(Records shown Opens)

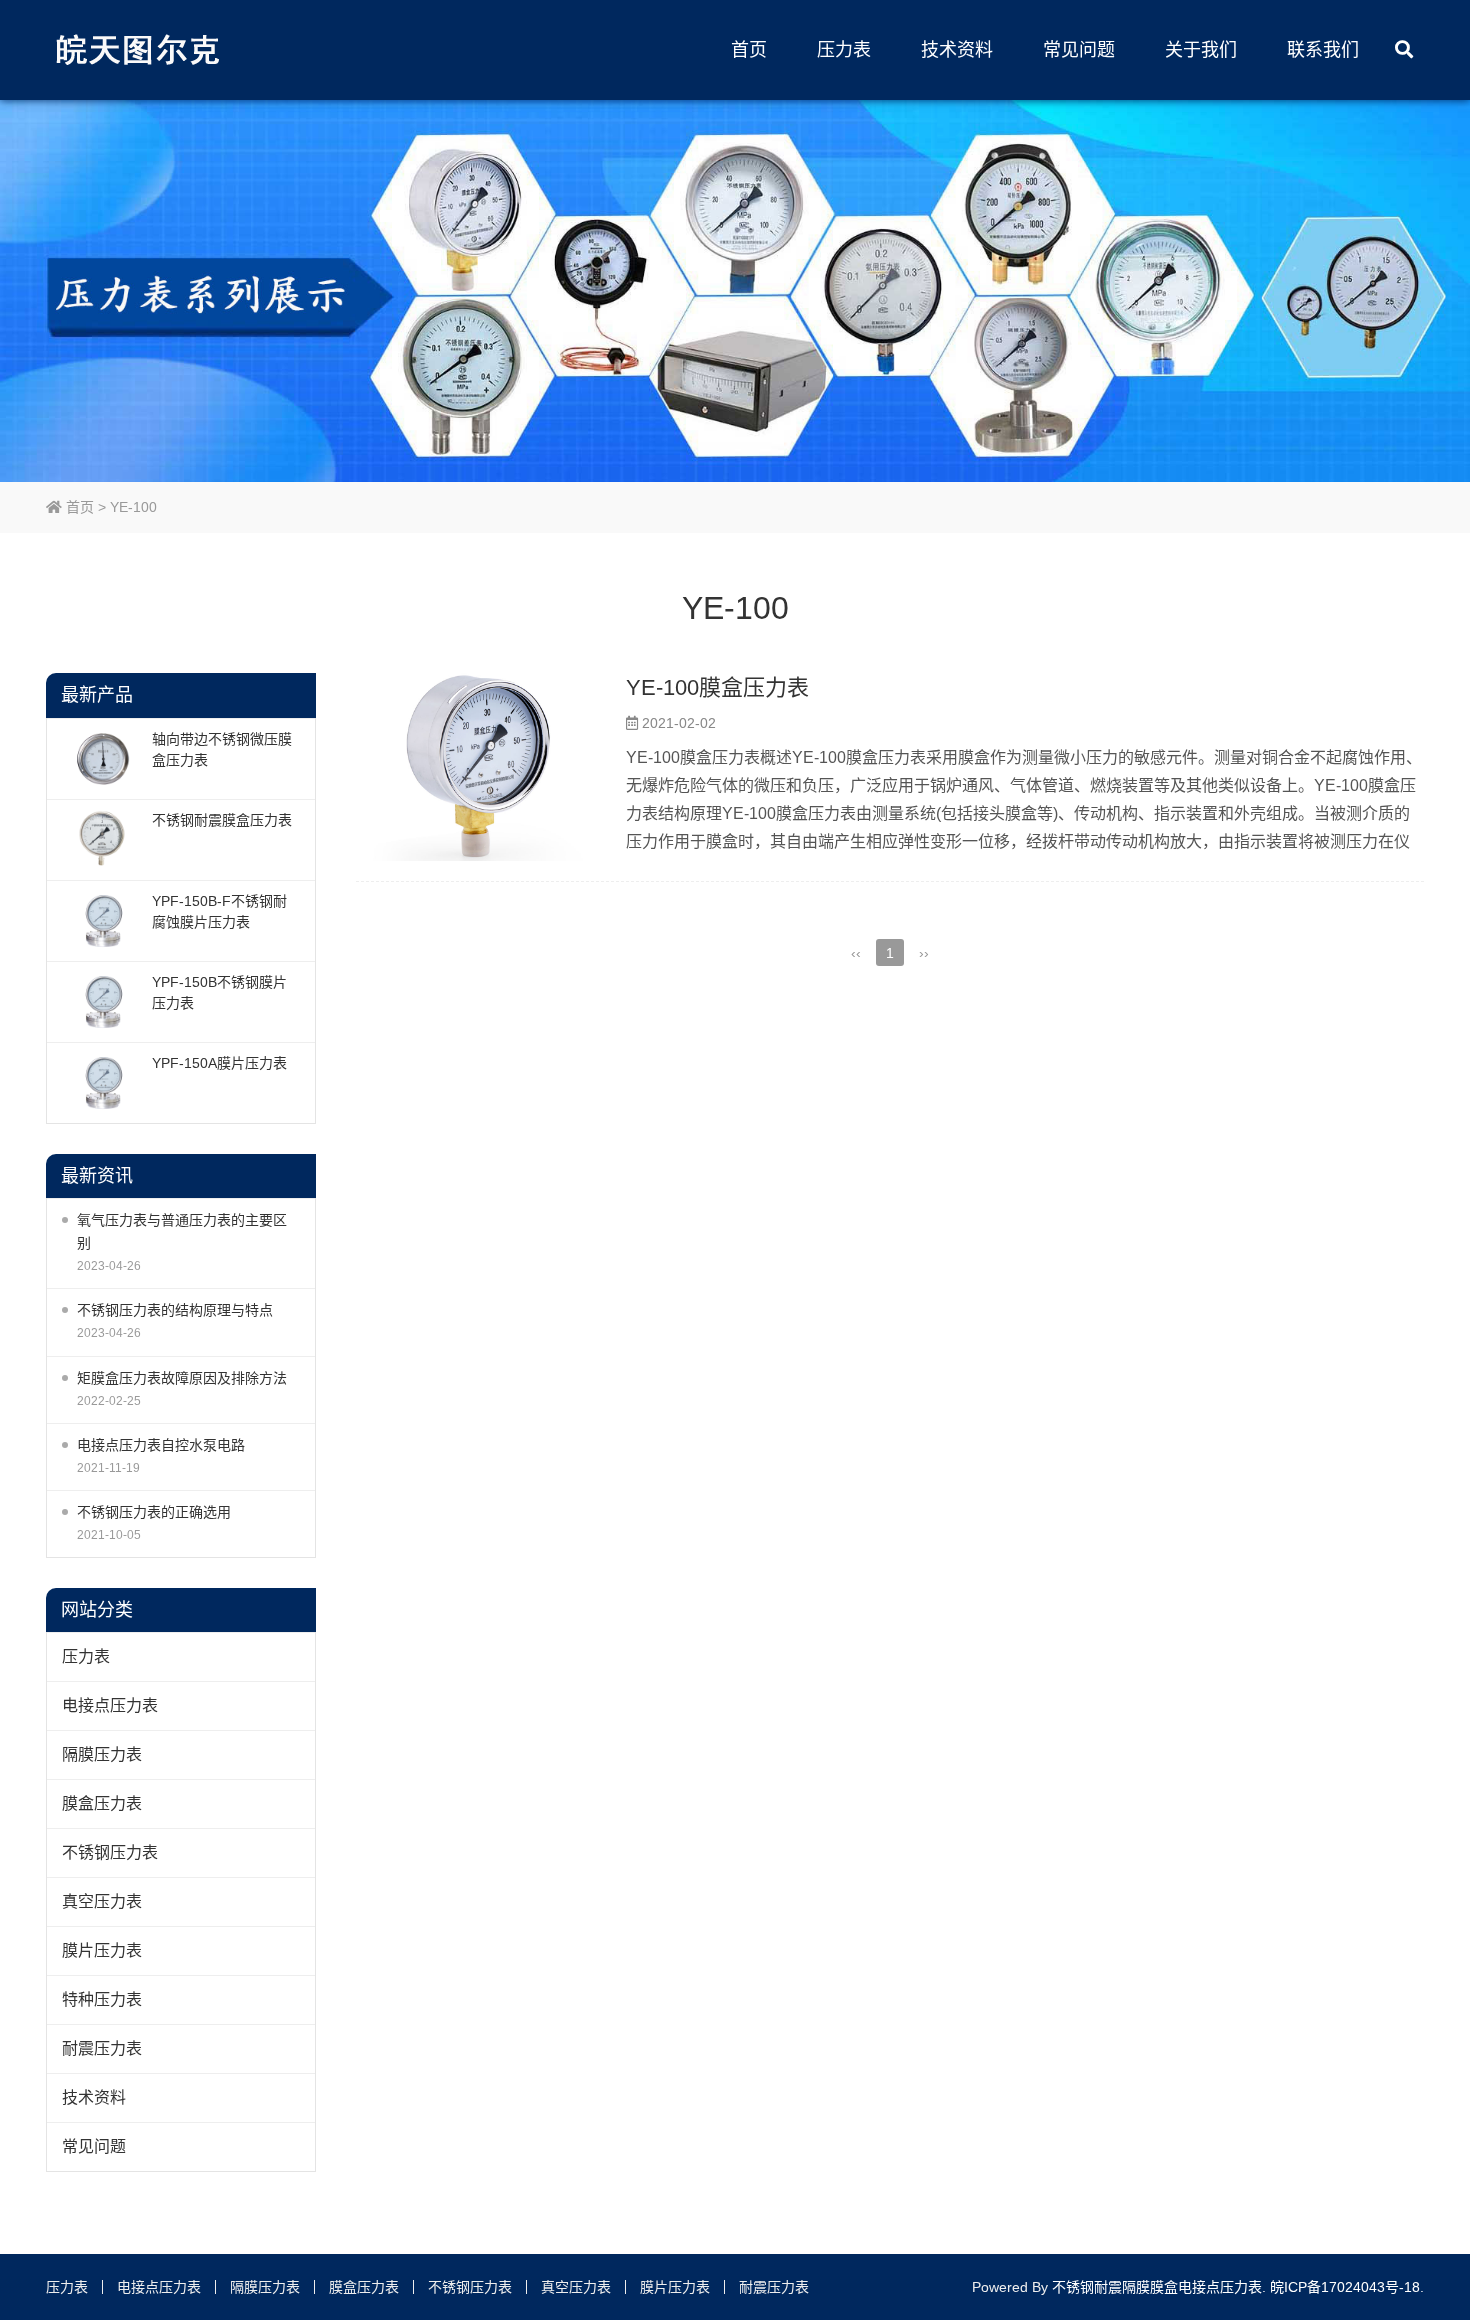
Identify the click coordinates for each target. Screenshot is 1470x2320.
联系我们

(Records shown Closes)
(Records shown Opens)

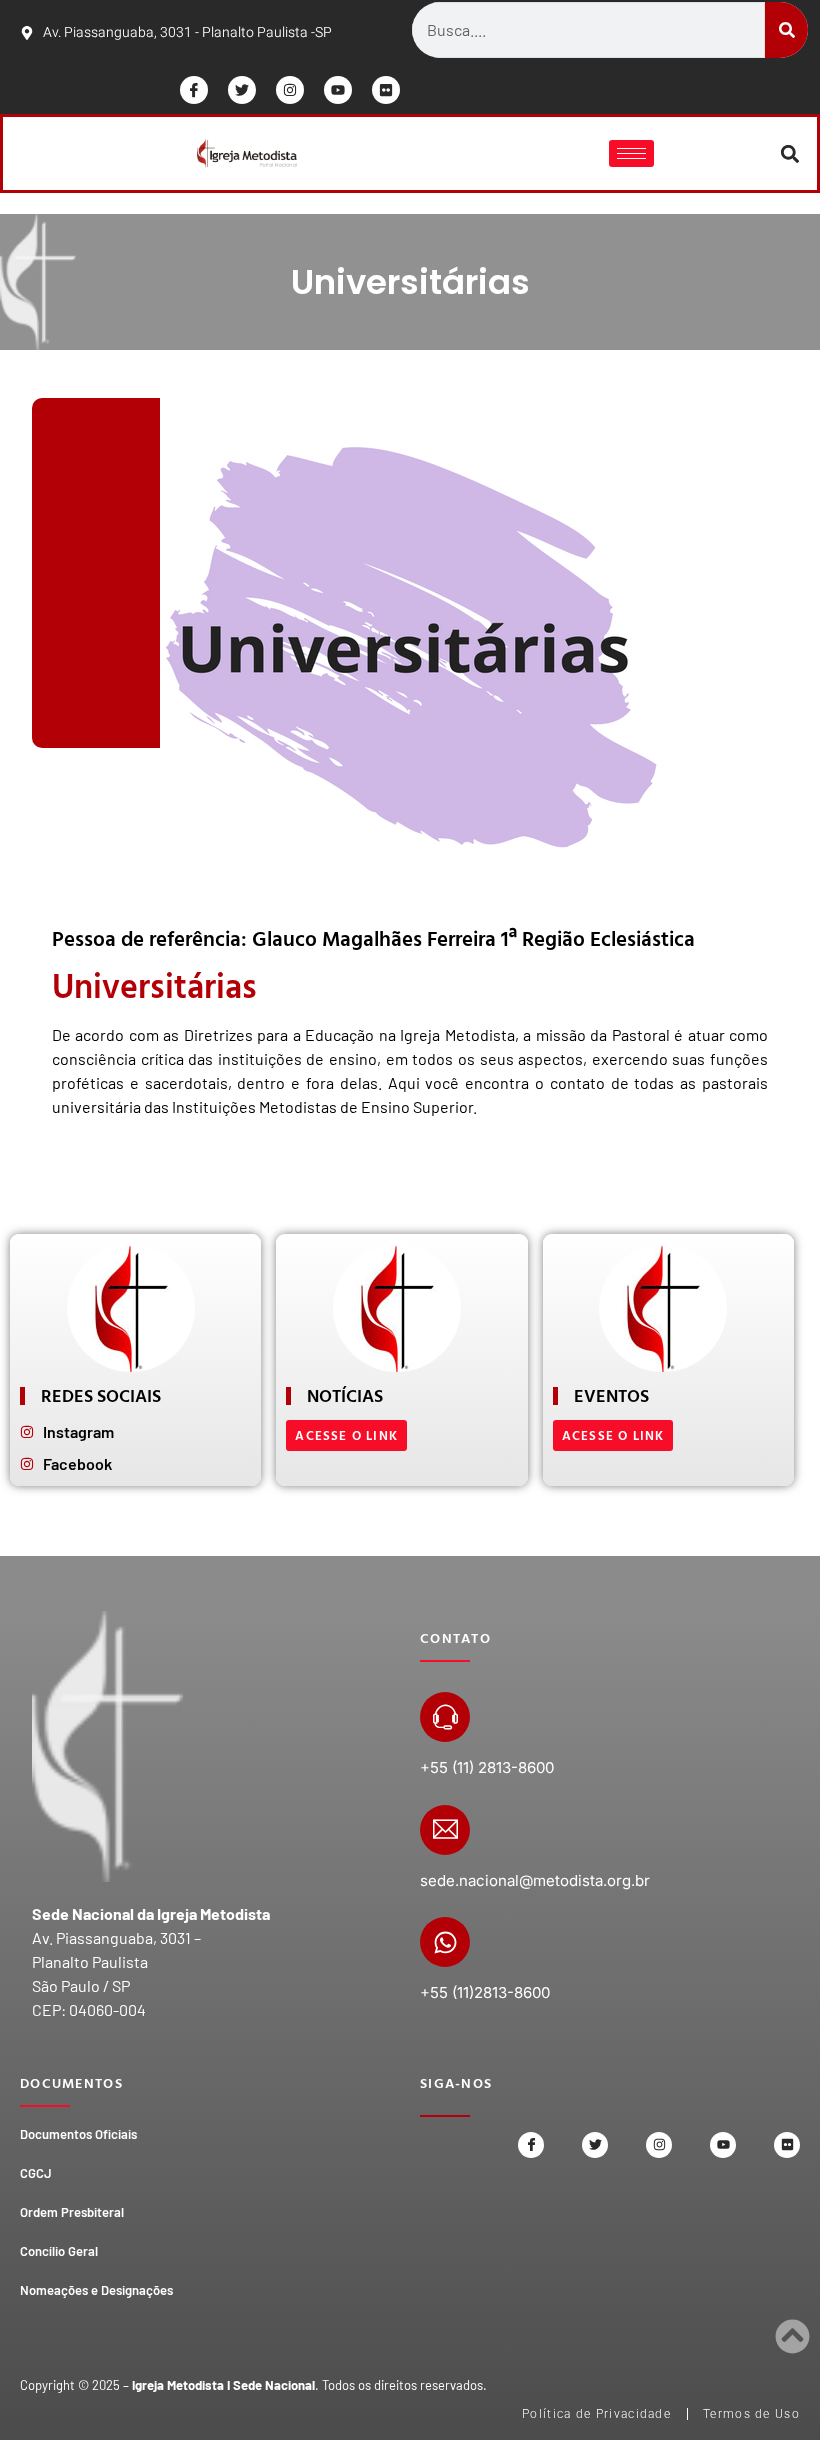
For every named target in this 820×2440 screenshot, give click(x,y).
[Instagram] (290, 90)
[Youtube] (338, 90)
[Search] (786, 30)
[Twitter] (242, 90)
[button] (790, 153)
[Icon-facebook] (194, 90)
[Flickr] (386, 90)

(Records shown Closes)

Problem details >>
Show all lines from the entries that hold "target".

Written answer >>
Identify the click coordinates for each target. Screenshot is 1470x2320.
For every named target in this 820×2440 screenshot, give click(x,y).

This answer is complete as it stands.